Why your development team structure might be slowing you down
“Why are we still releasing new features so slowly?” I was thinking about this a year after joining a fast-paced start-up. Every new feature was taking painstakingly long.
This was not what I expected. Start-ups should move fast. Especially if you are before product/market fit and still bootstrapping.
When I joined we had 3 development teams. One year and a multi-million seed funding round later, we had 9 development teams at our disposal. We tripled our development capacity, but new features were being released at the same pace. What was going on?
I hypothesized we were suffering from Brooks’ law. Brooks’ law states that adding more software developers to a late project makes it even later. We hired a lot of amazing developers who still needed to ramp up. As long as they are still getting up to speed they would be slowing other developers down.
Half a year later, we still were not delivering new features any faster. So Brooks’ law no longer was a probable explanation. There had to be something else going on, but what could it be?
Then we suffered a production issue that would open my eyes to the likely culprit.
Lessons learned from troubleshooting a production issue
We had just released a new feature for filtering on tags. Support received complaints the new feature was not working.
First thing I did was to upload a new picture myself and tag it with ‘Not Hotdog’. I tried to filter on ‘Not Hotdog’ and I confirmed it was not working.

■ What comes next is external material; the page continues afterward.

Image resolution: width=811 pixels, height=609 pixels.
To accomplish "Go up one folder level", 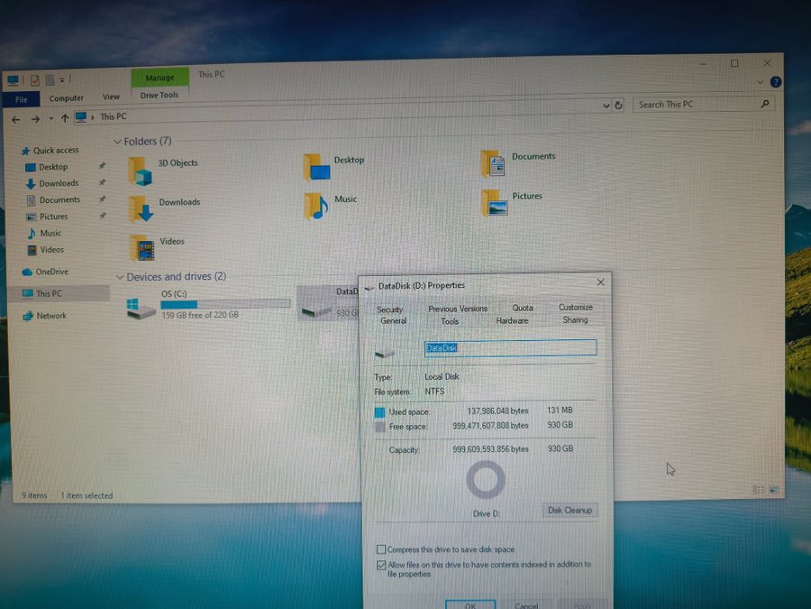I will point(65,118).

I then made a list of all the teams involved in building the feature. Each team was responsible for a specific component:
Uploads. Responsible for all back-end functionality related to uploading and processing images.
Elastic search. Responsible for all functionality related to elastic search.

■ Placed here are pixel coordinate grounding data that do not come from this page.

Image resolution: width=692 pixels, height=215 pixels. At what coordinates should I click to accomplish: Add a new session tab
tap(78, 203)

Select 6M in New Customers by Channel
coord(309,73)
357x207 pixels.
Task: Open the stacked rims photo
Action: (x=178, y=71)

Photo album front-end. Responsible for front-end of displaying photo albums and images.
DevOps team. Responsible for the infrastructure and deploying new features in the cloud.
I decided to talk to the Uploads team first. I asked the lead developer why their feature was not working. He ran some checks and concluded the tags were saved on upload. He suspects the tags are not indexed and directed me to the Elastic Search team.
The developer from the Elastic Search team peeks in Elastic Search. The ‘Not Hotdog’ tag I added was indexed. Everything in Elastic Search looks great. So he directed me to the Photo album display team. It must be something in the front-end and it is not our problem. I began to get annoyed as this is the second time I was being redirected.
The front-end team discovers a front-end library has been deployed with an older version. The new filtering functionality depends on this library so this probably is the origin of the production issue. The front-end team advises me to talk to the DevOps team to get the right front-end library deployed. Tired of being redirected, I tell the front-end team they should talk to DevOps team instead and get it fixed. Finally, the issue gets resolved.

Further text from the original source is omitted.